Israeli officials said the tunnel was being prepared to allow Hamas operatives to enter Israel to abduct or kill Israelis. It was the fourth such tunnel discovered in the past 18 months.
As rockets flew in the south, Netanyahu made a condolence phone call Monday to the father of the Palestinian teen who was kidnapped and killed Wednesday in an apparent revenge attack for the killing of the three Israeli teenagers.
In his call to Hussein Abu Khdeir, the prime minister expressed his outrage over the “reprehensible” murder of 16-year-old Mohammad Abu Khdeir, who had been sitting alone outside his family’s home in the East Jerusalem neighborhood of Shuafat when he was abducted.
“The murder of your son is abhorrent and cannot be countenanced by any human being,” Netanyahu said. “We will bring them to trial,” he said of the suspects, “and they will be dealt with to the fullest extent of the law.”
Six Israeli Jews were arrested Sunday, suspects in the killing whose motive security officials called “nationalistic.” Police said Monday that three of the suspects had confessed to the crime and participated in a reenactment of their roles for investigators.
“We are now questioning the suspects to determine what each one of them did before, during and after the murder,” said police spokesman Micky Rosenfeld.
The mother of one of the slain Israeli teenagers made a public plea for compassion for the Palestinian youth’s family and denounced the killing. “It is difficult for me to describe how distressed we are by the outrage committed in Jerusalem — the shedding of innocent blood in defiance of all morality, of the Torah, of the foundation of the lives of our boys and of all of us in this country,” said Racheli Fraenkel, mother of 16-year-old Naftali Fraenkel, who was kidnapped as he hitched a ride home from his religious school in the West Bank on June 12.
Israel’s political leaders were divided over how hard to strike back at Hamas — in Gaza and the West Bank.
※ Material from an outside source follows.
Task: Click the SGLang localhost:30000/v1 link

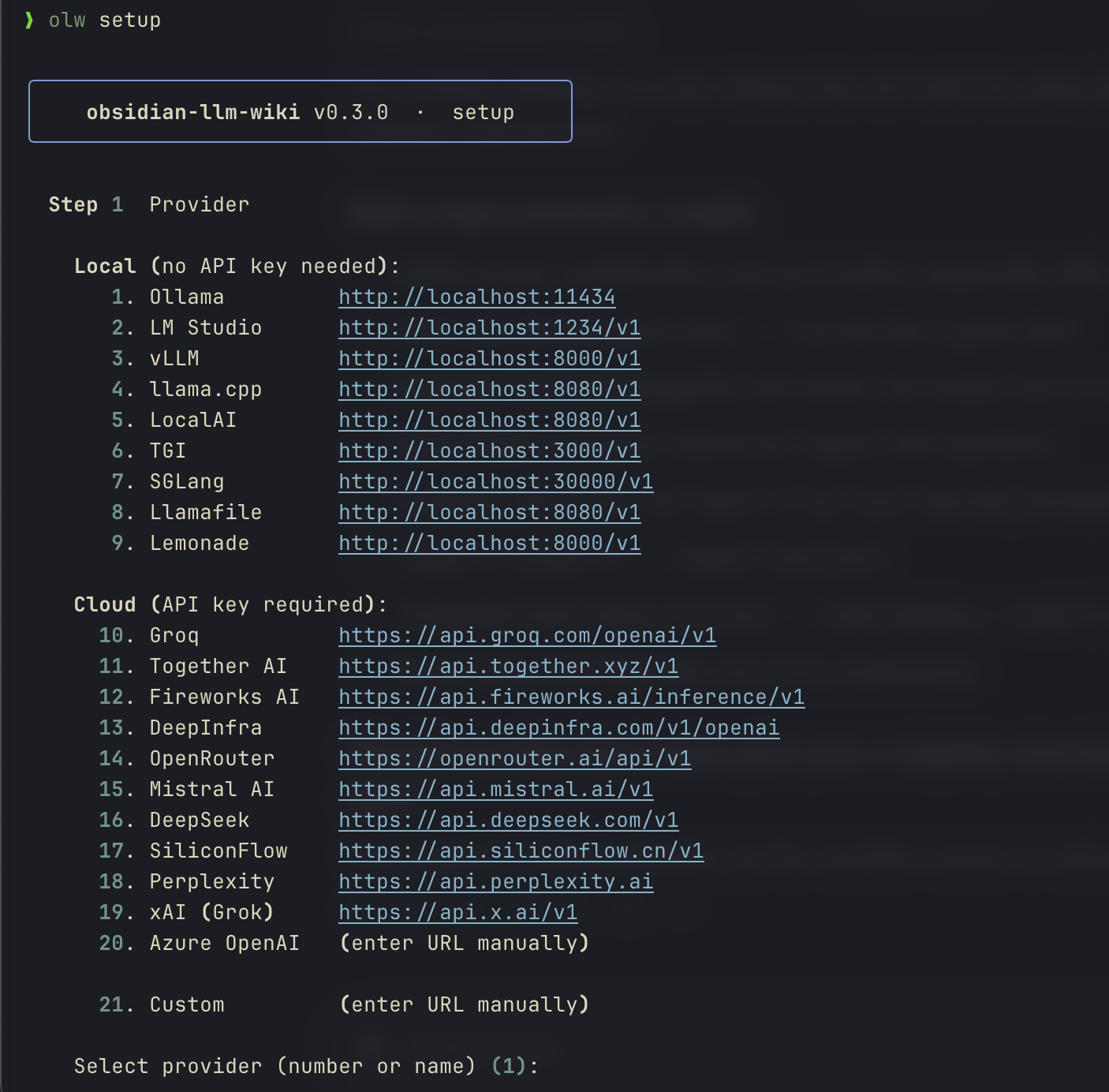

Foreign Minister Avigdor Lieberman said Monday that his Yisrael Beiteinu political party was revoking its two-year-old alliance with Netanyahu’s Likud party, in part over the issue.
“You promised to be tough with Hamas but did nothing, and they continue to shoot at citizens,” he said at a news conference, addressing Netanyahu.
Lieberman indicated, however, that his party would remain in the governing coalition.